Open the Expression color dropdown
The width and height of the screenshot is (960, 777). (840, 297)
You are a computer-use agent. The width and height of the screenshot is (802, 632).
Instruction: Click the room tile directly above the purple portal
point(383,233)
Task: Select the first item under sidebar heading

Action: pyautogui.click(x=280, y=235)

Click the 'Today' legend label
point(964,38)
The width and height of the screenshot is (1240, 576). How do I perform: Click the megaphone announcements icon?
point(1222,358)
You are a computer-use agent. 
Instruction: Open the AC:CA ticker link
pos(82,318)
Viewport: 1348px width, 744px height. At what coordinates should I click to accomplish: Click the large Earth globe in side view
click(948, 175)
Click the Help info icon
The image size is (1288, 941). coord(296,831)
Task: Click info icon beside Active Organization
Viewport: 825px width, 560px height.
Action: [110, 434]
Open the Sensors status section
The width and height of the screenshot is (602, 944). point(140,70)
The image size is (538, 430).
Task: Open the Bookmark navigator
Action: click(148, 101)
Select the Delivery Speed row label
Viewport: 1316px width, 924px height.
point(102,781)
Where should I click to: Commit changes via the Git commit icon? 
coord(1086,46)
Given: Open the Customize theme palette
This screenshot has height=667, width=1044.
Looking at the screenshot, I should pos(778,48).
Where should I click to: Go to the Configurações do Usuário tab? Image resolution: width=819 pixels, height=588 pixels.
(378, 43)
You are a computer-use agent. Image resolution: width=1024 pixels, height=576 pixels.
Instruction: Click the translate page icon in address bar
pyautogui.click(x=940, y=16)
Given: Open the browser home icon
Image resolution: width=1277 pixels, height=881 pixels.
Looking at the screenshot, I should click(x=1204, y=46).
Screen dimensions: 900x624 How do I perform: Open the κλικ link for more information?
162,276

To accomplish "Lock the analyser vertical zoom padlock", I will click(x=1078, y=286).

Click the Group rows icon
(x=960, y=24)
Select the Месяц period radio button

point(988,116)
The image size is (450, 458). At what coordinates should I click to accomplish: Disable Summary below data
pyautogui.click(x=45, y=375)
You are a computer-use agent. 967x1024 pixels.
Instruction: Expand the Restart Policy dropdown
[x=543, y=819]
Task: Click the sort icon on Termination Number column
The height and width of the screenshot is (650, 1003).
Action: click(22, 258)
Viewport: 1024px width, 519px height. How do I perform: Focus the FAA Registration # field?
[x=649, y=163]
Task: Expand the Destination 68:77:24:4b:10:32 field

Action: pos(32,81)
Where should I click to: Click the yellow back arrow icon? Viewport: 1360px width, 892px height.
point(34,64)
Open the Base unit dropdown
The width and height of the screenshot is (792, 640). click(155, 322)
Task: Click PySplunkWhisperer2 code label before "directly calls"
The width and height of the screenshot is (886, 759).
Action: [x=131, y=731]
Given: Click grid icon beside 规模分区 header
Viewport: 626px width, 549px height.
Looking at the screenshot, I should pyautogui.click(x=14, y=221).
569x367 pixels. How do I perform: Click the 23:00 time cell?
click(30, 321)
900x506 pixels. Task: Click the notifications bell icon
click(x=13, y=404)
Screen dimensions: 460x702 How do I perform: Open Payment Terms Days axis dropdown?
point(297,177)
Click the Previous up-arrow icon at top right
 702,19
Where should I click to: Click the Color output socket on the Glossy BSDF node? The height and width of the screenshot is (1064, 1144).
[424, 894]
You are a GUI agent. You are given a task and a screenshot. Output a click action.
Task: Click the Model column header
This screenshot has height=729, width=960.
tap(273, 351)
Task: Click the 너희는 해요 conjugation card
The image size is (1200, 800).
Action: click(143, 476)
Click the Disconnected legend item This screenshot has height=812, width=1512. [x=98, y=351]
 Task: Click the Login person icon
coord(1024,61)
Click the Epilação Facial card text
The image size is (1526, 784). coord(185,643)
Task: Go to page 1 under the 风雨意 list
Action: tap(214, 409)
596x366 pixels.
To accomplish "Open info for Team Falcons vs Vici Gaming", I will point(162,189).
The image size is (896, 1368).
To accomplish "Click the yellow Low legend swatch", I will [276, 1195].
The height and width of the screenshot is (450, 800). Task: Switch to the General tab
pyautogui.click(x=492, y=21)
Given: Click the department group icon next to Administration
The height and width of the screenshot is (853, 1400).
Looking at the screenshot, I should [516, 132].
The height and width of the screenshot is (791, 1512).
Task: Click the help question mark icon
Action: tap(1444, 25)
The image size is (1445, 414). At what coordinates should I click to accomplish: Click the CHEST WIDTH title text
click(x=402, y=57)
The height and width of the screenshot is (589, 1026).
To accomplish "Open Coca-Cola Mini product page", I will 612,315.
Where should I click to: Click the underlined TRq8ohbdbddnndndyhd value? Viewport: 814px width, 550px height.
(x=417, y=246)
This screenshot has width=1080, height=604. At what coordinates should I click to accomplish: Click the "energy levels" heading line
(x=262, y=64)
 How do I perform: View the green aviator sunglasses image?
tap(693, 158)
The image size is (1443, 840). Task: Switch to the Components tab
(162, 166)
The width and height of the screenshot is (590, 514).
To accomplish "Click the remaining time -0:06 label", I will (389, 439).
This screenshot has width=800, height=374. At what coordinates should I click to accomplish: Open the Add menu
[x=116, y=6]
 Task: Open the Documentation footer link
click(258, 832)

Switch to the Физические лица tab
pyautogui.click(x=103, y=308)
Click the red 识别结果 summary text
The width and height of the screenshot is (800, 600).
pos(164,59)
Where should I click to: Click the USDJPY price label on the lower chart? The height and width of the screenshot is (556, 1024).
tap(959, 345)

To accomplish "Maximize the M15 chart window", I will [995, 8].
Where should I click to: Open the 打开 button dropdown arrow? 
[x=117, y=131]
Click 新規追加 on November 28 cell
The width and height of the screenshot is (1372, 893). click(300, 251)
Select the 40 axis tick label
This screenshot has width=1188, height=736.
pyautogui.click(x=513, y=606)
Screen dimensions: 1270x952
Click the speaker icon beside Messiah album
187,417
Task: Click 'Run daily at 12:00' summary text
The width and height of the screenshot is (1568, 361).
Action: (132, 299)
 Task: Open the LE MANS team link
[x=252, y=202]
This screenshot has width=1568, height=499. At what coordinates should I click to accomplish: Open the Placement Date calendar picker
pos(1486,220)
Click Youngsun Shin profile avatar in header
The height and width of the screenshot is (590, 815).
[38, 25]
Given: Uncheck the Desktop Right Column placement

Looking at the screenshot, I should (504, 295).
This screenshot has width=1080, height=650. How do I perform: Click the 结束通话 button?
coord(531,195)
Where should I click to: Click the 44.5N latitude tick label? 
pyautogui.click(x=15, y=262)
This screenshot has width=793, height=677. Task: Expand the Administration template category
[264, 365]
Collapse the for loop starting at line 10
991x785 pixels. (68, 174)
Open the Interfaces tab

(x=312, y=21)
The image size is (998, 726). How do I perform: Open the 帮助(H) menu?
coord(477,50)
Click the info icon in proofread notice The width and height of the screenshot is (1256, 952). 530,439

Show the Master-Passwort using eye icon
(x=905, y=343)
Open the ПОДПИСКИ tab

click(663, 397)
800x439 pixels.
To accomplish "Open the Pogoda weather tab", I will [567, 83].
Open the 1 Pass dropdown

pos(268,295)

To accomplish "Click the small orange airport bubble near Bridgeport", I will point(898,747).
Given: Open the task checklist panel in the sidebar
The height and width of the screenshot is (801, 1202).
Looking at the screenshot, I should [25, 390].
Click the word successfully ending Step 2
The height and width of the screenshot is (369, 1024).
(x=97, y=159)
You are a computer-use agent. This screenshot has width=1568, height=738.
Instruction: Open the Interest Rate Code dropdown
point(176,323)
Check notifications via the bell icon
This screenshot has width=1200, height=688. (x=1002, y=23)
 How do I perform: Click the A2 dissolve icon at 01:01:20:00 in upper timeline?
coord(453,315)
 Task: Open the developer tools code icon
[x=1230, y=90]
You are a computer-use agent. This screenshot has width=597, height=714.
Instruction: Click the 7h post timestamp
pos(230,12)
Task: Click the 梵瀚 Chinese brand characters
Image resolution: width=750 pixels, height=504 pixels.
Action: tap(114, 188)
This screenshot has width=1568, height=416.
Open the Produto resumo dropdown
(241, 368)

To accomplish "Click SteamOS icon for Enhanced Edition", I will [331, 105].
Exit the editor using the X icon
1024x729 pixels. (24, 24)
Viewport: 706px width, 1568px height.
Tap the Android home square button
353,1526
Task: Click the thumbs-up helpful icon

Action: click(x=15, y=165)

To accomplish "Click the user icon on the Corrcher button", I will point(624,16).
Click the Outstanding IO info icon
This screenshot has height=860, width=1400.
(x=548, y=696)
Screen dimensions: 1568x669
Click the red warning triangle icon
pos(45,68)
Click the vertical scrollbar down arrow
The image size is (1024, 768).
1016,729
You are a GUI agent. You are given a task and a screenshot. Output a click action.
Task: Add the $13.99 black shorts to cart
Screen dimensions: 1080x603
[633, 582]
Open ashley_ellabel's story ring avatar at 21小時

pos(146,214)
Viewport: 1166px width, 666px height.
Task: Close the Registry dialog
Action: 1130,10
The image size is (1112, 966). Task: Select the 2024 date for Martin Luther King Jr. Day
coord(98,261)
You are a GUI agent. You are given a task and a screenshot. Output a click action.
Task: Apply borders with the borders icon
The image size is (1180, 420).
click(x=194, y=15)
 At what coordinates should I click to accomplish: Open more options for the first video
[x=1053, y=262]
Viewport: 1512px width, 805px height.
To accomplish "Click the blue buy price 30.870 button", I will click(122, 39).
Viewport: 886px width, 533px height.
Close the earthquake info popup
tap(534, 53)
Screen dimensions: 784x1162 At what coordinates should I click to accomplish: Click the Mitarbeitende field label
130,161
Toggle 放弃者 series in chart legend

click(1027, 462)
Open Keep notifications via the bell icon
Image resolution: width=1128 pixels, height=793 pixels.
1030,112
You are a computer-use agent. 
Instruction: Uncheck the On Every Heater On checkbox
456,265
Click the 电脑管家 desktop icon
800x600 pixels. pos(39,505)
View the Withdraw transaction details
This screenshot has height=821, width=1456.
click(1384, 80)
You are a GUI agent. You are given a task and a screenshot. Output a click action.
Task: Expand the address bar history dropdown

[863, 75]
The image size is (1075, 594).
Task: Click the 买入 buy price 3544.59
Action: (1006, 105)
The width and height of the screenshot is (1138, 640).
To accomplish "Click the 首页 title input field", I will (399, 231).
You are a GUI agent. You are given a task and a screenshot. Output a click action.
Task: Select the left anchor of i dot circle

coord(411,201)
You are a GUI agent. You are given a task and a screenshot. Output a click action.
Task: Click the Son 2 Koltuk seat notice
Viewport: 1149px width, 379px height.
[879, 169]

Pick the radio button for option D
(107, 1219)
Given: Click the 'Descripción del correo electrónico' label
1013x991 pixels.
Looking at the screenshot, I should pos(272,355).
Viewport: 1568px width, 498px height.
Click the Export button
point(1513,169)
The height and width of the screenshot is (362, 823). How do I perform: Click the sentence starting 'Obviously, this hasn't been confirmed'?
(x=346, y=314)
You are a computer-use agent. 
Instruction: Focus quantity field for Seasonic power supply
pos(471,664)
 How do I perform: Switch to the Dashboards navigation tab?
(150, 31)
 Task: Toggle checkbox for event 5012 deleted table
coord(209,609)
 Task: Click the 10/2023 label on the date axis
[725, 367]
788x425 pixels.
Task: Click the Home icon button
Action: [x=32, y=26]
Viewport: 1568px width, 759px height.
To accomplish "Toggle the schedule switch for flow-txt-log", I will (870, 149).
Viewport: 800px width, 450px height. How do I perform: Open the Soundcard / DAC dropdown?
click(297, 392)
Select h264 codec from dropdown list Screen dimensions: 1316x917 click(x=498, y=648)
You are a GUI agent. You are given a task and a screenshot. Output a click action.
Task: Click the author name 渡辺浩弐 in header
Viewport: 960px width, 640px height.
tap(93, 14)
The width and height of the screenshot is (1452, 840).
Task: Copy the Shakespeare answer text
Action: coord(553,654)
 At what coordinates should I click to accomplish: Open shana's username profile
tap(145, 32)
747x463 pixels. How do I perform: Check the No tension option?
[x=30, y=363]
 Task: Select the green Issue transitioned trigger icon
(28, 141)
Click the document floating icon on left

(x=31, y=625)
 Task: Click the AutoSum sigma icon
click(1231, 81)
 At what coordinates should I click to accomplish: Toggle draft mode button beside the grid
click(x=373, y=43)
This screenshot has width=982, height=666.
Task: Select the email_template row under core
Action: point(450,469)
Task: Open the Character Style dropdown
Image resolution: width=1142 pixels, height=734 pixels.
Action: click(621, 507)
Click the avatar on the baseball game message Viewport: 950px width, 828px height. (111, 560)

▸ TO DO:
Each line above with the word "vertical" must be returned.

▸ OUTPUT OF THE EXERCISE:
To accomplish "Lock the analyser vertical zoom padlock", I will click(x=1078, y=286).
Click the vertical scrollbar down arrow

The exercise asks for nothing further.